§ Exercise aim: Where the line with "Click the blue" appears below, start writing out lines exactly, and finish with the line with "Given: Click the HT AMSDU Limit input field", which is included; write out nothing else.

Information shown START

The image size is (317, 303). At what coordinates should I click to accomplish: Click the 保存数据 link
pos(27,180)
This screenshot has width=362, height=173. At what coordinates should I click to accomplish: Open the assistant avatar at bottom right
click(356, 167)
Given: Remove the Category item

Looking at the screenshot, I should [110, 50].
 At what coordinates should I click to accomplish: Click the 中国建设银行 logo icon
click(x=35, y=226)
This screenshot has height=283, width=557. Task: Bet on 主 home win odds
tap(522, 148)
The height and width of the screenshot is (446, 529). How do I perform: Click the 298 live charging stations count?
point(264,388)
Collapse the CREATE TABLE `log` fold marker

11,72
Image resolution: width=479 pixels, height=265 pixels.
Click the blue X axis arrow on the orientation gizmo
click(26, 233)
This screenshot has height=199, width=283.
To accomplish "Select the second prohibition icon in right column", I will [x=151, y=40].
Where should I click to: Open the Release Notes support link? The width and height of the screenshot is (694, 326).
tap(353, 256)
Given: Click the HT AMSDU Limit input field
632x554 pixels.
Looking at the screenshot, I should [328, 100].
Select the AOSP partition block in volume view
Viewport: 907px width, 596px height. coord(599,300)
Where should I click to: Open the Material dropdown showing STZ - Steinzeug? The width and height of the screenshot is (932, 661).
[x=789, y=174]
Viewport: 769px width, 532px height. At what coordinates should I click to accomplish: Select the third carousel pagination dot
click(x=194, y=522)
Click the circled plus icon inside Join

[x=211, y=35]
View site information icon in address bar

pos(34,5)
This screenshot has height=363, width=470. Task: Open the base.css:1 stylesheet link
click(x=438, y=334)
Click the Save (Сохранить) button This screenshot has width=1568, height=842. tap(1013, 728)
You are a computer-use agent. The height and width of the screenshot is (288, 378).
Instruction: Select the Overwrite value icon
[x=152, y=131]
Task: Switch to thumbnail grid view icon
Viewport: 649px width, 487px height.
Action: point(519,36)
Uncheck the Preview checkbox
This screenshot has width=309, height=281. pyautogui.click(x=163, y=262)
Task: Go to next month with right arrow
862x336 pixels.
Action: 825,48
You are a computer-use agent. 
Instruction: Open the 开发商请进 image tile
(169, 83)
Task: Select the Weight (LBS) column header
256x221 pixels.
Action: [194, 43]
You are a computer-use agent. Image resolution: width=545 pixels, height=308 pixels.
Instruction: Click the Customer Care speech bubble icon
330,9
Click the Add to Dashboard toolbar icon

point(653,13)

Information shown END

§ Result of the task:
Click the blue X axis arrow on the orientation gizmo
click(26, 233)
This screenshot has height=199, width=283.
To accomplish "Select the second prohibition icon in right column", I will [x=151, y=40].
Where should I click to: Open the Release Notes support link? The width and height of the screenshot is (694, 326).
tap(353, 256)
Given: Click the HT AMSDU Limit input field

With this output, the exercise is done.